> Excerpted passage

= = = = = = =

The craze in artificial intelligence investing has bypassed Canadian equities markets and left its key index to chase higher-flying stocks in New York. Strategists in both countries think that will reverse in the second half of 2023.
(Bloomberg) — The craze in artificial intelligence investing has bypassed Canadian equities markets and left its key index to chase higher-flying stocks in New York. Strategists in both countries think that will reverse in the second half of 2023.
The S&P/TSX Composite Index has eked out a 2.2% gain so far this year, directly in line with the Dow Jones Industrial Average. But it has vastly underperformed the S&P 500, which is up 15%, thanks to a surge in its biggest market sector — information technology — that’s been fueled by an AI investing bonanza.
BofA Securities Inc. strategist Ohsung Kwon ascribed 85% of the divergence between the Canadian index and the US benchmark to the surge in tech. Going forward, however, he sees Canadian equities bouncing back and offering longer-term upside as well as a rotation from growth stocks — including in the tech sector — back into value stocks that Canadian markets are known for.
“We think that the old economy is going to be the big winner from AI,” he said, adding that sectors with larger weightings in Canada — like financials, materials and energy — will eventually enjoy efficiency benefits from AI without spending the money to develop it.
Tech companies account for just 7.7% of the S&P/TSX Composite, a weighting that is smaller than financials, energy, industrials and materials. Still, it has topped the leader board so far this year in Toronto.
Ottawa-based Shopify Inc., which is up 77%, did catch at least part of the AI wave after launching a new AI shopping assistant powered by OpenAI’s ChatGPT AI in May when it released its first quarter results. The stock will benefit more from the technology in the coming quarters, said Ivana Delevska, founder and chief investment officer at SPEAR Invest.
READ: May 4, Shopify Jumps Most Since 2015 on New Job Cuts, Logistics Sale
Still Shopify’s gains are dwarfed by the likes of AI-darling Nvidia Corp., which has risen 194% year to date.
“It’s easy to say Canada has kind of missed the boat on AI,” CIBC Capital Markets Managing Director Ian de Verteuil said by phone, pointing to the powerhouse of a tech market in the US that has it surging ahead of virtually every other country. “I don’t think there’s any other place in the world that are really good at competing.”

= = = = = = =

> Information shown
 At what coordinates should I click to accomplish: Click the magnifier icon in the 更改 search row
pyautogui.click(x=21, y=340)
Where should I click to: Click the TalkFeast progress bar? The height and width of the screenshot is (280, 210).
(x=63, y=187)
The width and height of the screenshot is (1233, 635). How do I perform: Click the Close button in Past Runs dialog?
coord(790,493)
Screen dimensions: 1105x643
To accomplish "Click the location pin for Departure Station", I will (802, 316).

= = = = = = =

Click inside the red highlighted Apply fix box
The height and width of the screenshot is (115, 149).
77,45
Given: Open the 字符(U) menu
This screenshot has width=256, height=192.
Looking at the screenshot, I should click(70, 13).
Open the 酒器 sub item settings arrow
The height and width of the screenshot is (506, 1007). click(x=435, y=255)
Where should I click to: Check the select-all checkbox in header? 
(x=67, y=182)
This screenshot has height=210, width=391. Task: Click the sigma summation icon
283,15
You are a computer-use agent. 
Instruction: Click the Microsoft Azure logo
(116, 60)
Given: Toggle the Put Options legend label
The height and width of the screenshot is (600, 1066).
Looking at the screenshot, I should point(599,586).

= = = = = = =

> Exercise set
1. In the article on Canadian stocks and the AI boom, what share of the gap between the Canadian index and the US benchmark does Ohsung Kwon attribute to the surge in tech?
2. Please carry the article on Canadian stocks and the AI boom further, starting after its final quote.
The records can be set aside; they aren't needed here.

> Task-by-task answers
1. 85%

2.
The first-half rally in US equities has been “very narrow” and contained to a handful of mega-cap tech stocks, Purpose Investments Chief Investment Officer Greg Taylor said by phone, noting the performance gap between the S&P 500 and the S&P Equal Weight Index has widened sharply in the first half of the year. Stocks in Toronto have performed more like the equal weight S&P 500 this year, he said.
By contrast, three of Canada’s largest market sectors — financials, energy and materials — have “vastly underperformed this year,” AGF Investments Vice-President and portfolio manager Mike Archibald said, adding those cyclical sectors have weighed on Canadian indexes. Oil prices have been range-bound below $75 a barrel, base metals have struggled to rise amid Chinese economic weakness and “the banking crisis obviously wasn’t helpful,” Archibald said.
To be sure, consensus estimates on Toronto’s Bay Street has the TSX rising 18% from here, compared with Wall Street expectations of a 9.5% gain for the S&P 500.
In order for the TSX to hit that target, investors need more confidence in the earnings outlook for energy, financial and materials sectors — and the companies in those sectors have not provided that confidence, BMO Capital Markets Chief Investment Strategist Brian Belski. He has an S&P/TSX year-end price target at 22,500, up about 13.5% from current levels.
“I think the banks and most Canadian companies continue to be positioning for a downturn that may actually not happen in the economy, and they’re playing defense, defense, defense and retrenching – and I think that could be a mistake,” he said.